Farming has always involved guesswork.
When should you irrigate? How much water is enough? Will a disease spread in the next few days? Most farmers rely on experience, intuition, and fragmented information to make these decisions.
Sometimes that works. Often, it does not. Fasal is built around a simple idea: what if farming decisions could be made using data instead of guesswork?
The origin:
Fasal was founded in 2018 by Shailendra Tiwari and Ananda Verma, both of whom came from farming backgrounds and had first-hand experience of the uncertainty in agriculture.
Interestingly, the company did not begin as a startup idea. The founders were experimenting with growing crops themselves and ran into practical challenges—unpredictable weather, pest attacks, and inefficient irrigation.
These were not abstract problems. They were daily decisions with financial consequences. That experience led to a key realisation: farmers were not lacking effort—they were lacking reliable, real-time information. Fasal was created to fill that gap.
What Fasal does
Fasal is an AI-powered precision agriculture platform. At its core, it collects data from farms, analyses it, and gives farmers specific instructions on what to do. But the system becomes clearer when broken down.
Fasal installs devices called Fasal Sense on farms. These are IoT sensors that measure conditions like: soil moisture, temperature, humidity, rainfall and wind patterns. This data is combined with weather forecasts and crop science models.
The platform then uses artificial intelligence to generate actionable advisories.
For example: when to irrigate, how much water to use, when to spray pesticides
what disease risks are emerging. These recommendations are delivered to farmers through a mobile app. So instead of guessing, farmers follow data-driven guidance.
How the system works
You can think of Fasal as a continuous loop. First, the sensors measure what is happening on the farm. Second, the system analyses this data using models and algorithms. Third, it converts analysis into simple instructions. Fourth, the farmer acts on those instructions. Fifth, the system learns from outcomes and improves over time. This loop repeats every day.
Over time, farming becomes more predictable.
What changes for farmers
Before Fasal, decisions are reactive. A farmer sees crops drying → irrigates
Sees pests → sprays Sees damage → reacts. After Fasal, decisions become predictive. The system can warn about disease before it spreads.
It can suggest irrigation before stress appears. It can optimise input usage instead of overuse. The result is not just better crops, but more efficient farming.
Farmers using the system have reported: lower water usage, reduced pesticide costs and higher yields.
Beyond advisory
Fasal has also expanded beyond advisory into what it calls a full-stack model. Traditionally, farmers grow crops and sell them into fragmented markets. Fasal connects the production side with the market side. Through its platform, it sources produce directly from farmers using its system and sells it as traceable, high-quality output under its B2B brand.
This creates a feedback loop: better farming → better produce → better market access.
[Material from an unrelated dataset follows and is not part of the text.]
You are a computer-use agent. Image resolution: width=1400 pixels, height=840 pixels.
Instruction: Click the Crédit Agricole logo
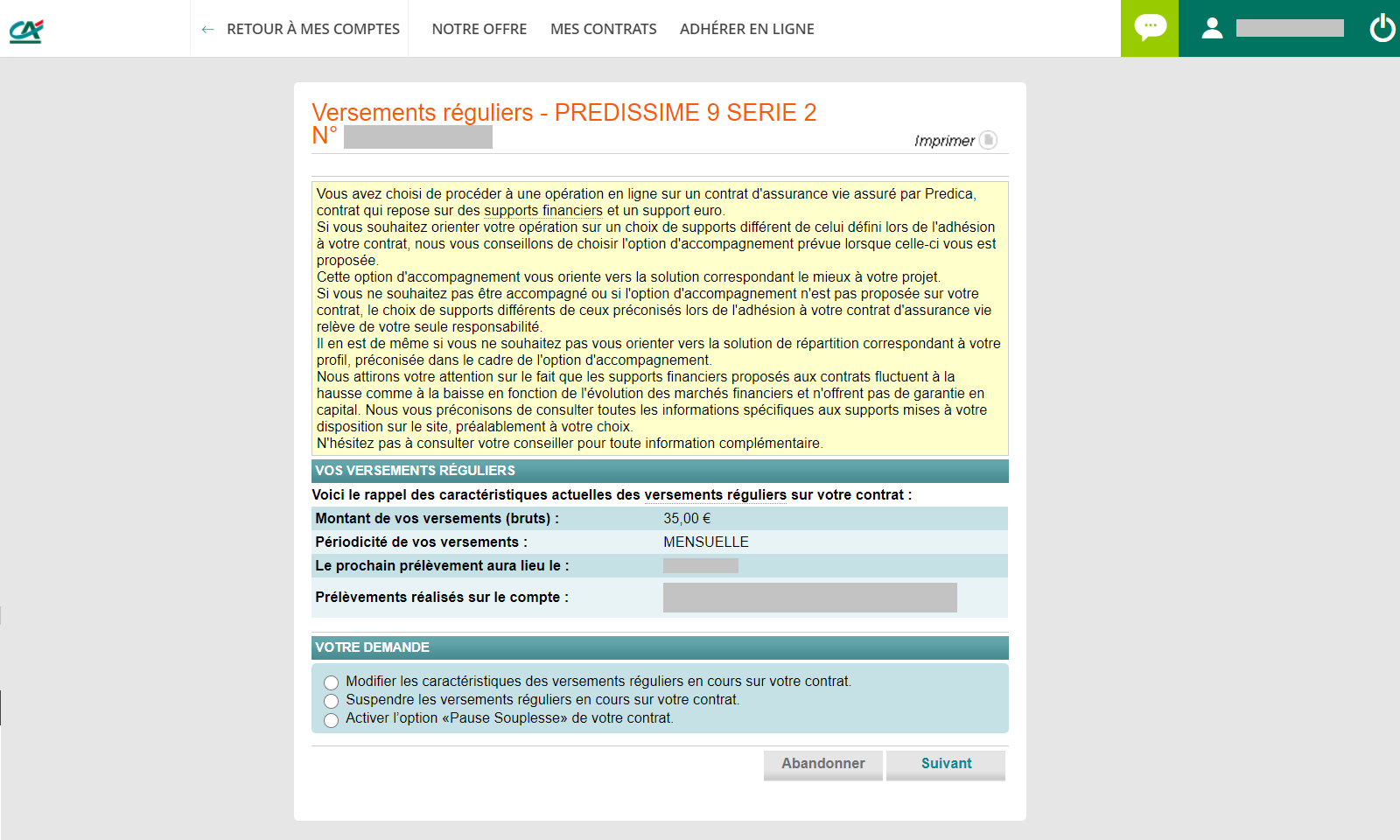click(x=26, y=31)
It also allows buyers to know how crops were grown, which is increasingly important in global supply chains.
Scale and adoption
Fasal has grown steadily across India’s horticulture sector. The company has deployed around 10,000 sensor devices across farms. Its technology now covers tens of thousands of acres and supports a growing network of farmers.
The platform is particularly focused on high-value crops like fruits and vegetables, where precision has a direct impact on quality and pricing.
Funding and growth
Fasal has raised funding across multiple stages. It started with a $1.6 million seed round backed by Omnivore and Wavemaker Partners. It later raised $4 million in pre-Series A funding led by 3one4 Capital. In 2023, it raised around ₹100 crore (~$12 million) in Series A funding, led by TDK Ventures and British International Investment.
What makes the approach unique
There are many agritech startups. Fasal’s differentiation comes from how it combines multiple layers. First, it focuses on precision horticulture, where small improvements create large economic gains. Second, it builds a closed-loop system—from sensing to decision to execution. Third, it provides crop-stage-specific insights. Advice changes depending on where the crop is in its lifecycle. Fourth, it integrates hardware, software, and agronomy into one platform. Fifth, it connects farm-level data with market outcomes, moving beyond just advisory.
Performance and real-world outcomes
The impact of Fasal’s system is visible in practical metrics. Water usage can drop significantly because irrigation becomes precise rather than excessive. Pesticide usage reduces because spraying is done only when needed. Crop quality improves due to better timing of interventions.
The global context
Fasal operates in the broader space of precision agriculture. Globally, this is a growing category where data, sensors, and AI are used to optimise farming.
In developed markets, similar systems exist, often focused on large-scale mechanised farms. Fasal’s approach is different because it is built for small and mid-sized farms, especially in emerging markets.